MONUC
Mission de l'Organisation des Nations unies en République démocratique du Congo

Fermeture de la MONUC

Le 1er juillet 2010, le Conseil de sécurité des Nations Unies a renommé la MONUC la Mission de l'Organisation des Nations Unies pour la stabilisation en République démocratique du Congo (MONUSCO) pour refléter une nouvelle étape franchie par le pays.

La Monuc enquête sur de présumés massacres dans le Katanga

La MONUC a dépêché du 19 au 20 février une équipe multidisciplinaire chargée de vérifier des informations faisant état de massacres des populations civiles à Kabongo, territoire du nord Katanga.

L'équipe, composée des fonctionnaires des Droits de l'Homme, des Affaires politiques, de la Protection de l'enfance et d'observateurs militaires, s'est rendue principalement à Kitenge au nord Katanga. Elle a pu établir que depuis le début du mois de février, deux factions rivales Maï-Maï ont massacré au moins 30 civils dans plusieurs villages de cette partie du Katanga.

Des informations recueillies à Kitenge indiquent que le nombre de personnes tuées pourrait être plus élevé.

La MONUC a également reçu confirmation de nombreux cas de torture, viol, mutilation des populations par les Maï-Maï qui se seraient abreuvés du sang de leurs victimes.
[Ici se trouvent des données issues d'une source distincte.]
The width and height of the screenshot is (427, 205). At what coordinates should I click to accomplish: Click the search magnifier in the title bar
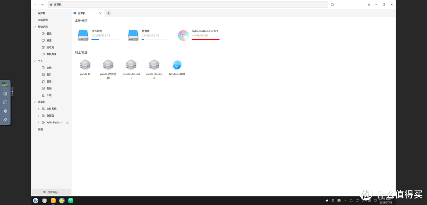pyautogui.click(x=332, y=5)
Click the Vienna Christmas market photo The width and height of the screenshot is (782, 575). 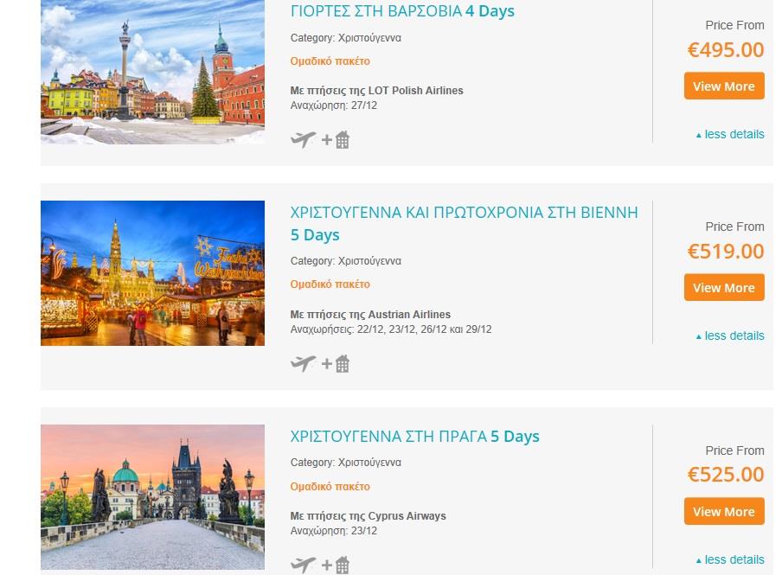pyautogui.click(x=152, y=273)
Ce groupe de Maï-Maï serait sous l'autorité d'un nommé Shinja Shinja ou égorgeur (en langue Swahili). Ce groupe détiendrait encore un certain nombre de civils en otage.

Les massacres des populations civiles et les combats entre factions rivales Maï-Maï ont poussé de nombreuses personnes à fuir leurs villages.
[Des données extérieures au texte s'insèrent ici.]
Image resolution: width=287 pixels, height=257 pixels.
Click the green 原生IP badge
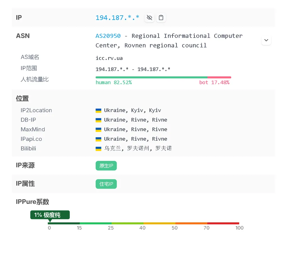[x=106, y=166]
Les hommes de Shinja Shinja auraient tué 8 membres des Forces armées de la République Démocratique du Congo (FARDC), le 7 février dernier, poussant ces derniers à se venger sur les civils soupçonnés d'être alliés aux Maï-Maï. A Kitenge, entre le 10 et le 17 février, 3 civils auraient été assassinés pour des raisons politiques. Un civil aurait été tué et un autre blessé lors de pillages attribués aux éléments des FARDC.

La MONUC demande à Shinja Shinja de mettre immédiatement fin aux violences contre les populations civiles et de libérer tous les otages qu'il détient. Elle exige également que les FARDC mettent un terme aux actes de vengeance contre les populations civiles.